◆ Your instructions
Send back the data below exactly. Drop every picture.
** Material for this exercise follows **
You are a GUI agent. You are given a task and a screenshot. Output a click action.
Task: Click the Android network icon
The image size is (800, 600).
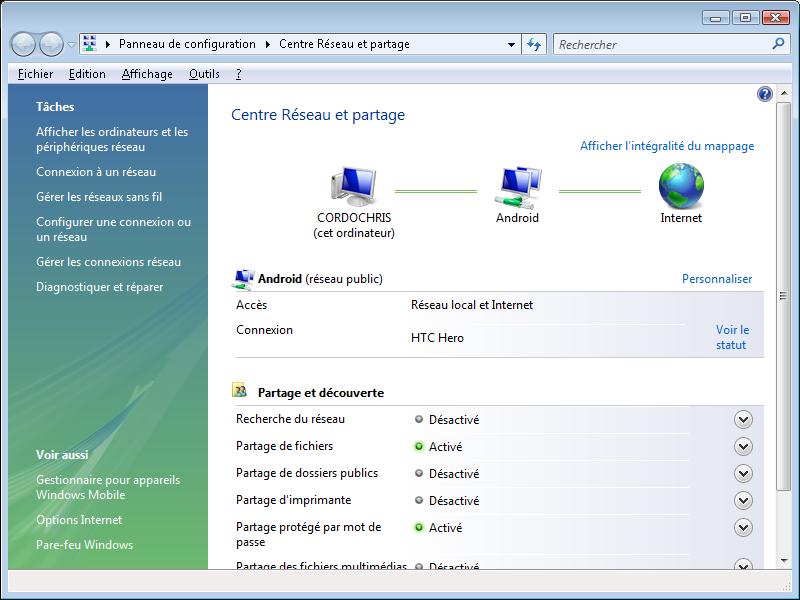coord(517,187)
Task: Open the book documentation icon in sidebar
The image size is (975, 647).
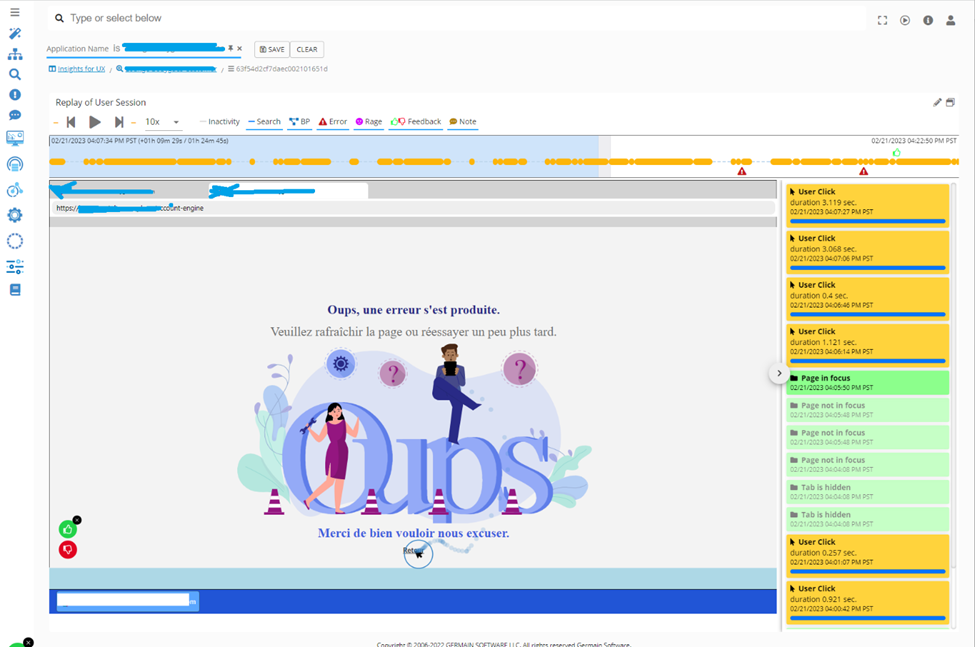Action: click(14, 290)
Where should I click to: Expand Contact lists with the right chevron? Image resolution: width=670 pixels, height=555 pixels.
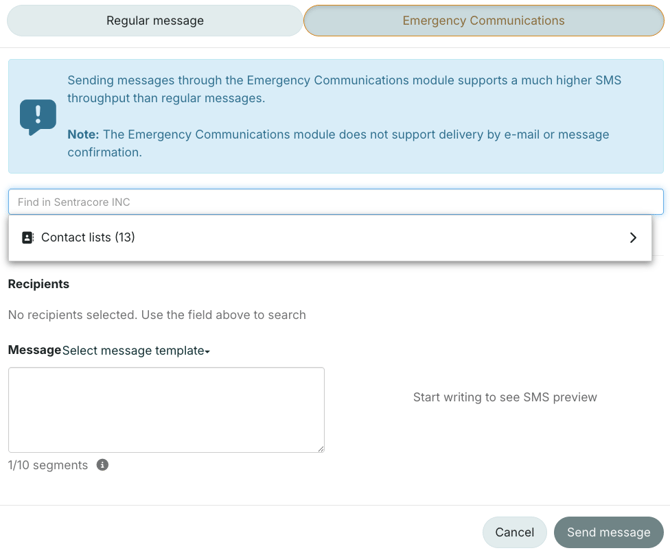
** End of Material for this exercise **
◆ Your response
You are a GUI agent. You are given a task and a screenshot. Output a click action.
Task: Click the Android network icon
The image size is (800, 600).
coord(517,187)
Task: Open the book documentation icon in sidebar
The image size is (975, 647).
Action: click(14, 290)
Where should I click to: Expand Contact lists with the right chevron? Image resolution: width=670 pixels, height=555 pixels.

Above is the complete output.